Growing Up Curious
On libraries, Greek gods, romance novels, and the first computer I ever touched.
My mum couldn't afford childcare. So she'd drop me at the local library.
That's not a sad story. That's an origin story.
The library was free. It was safe. It was full of things I didn't understand yet. Greek mythology. Romance novels. Encyclopedias with pictures of planets. And in the corner, if you were patient enough, a computer.
I'd sit there for hours. Not because I was studious. Because I was curious. Nobody told me what to read. Nobody handed me a list. I just wandered the shelves and pulled down whatever looked interesting.

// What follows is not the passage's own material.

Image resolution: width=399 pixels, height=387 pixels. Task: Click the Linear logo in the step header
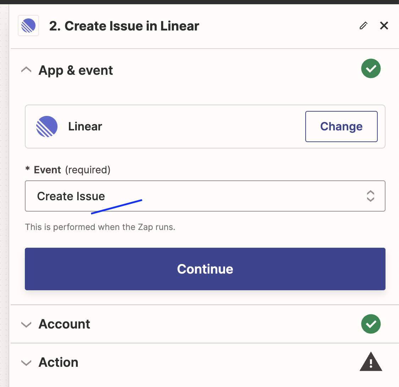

The Greek mythology section had gods who behaved worse than humans. Zeus couldn't keep it together. Athena played favourites. Odysseus lied to everyone and we called it heroism. I didn't know the word "archetype" yet, but I knew these stories felt true in a way that the books in the kids' section didn't. The gods weren't really about gods. They were about us.
Three thousand years later, we're still telling the same stories. The Matrix is Plato's cave with better special effects. Every superhero movie is a Greek quest. TikTok drama is Mount Olympus with ring lights. The medium changes. The myths don't.
Then there were the romance novels.
Nobody talks about romance novels at dinner parties unless they're making fun of them. But romance is a $1.5 billion annual industry. The highest-earning fiction genre. More than thrillers. More than sci-fi. More than literary fiction. Every year, for decades.
That's not a guilty pleasure. That's a signal. A billion-dollar signal that says: people want to feel loved and they'll keep paying for that feeling over and over again. Romance novels are memes in the Dawkins sense. They replicate because they're fit. They match the deepest want.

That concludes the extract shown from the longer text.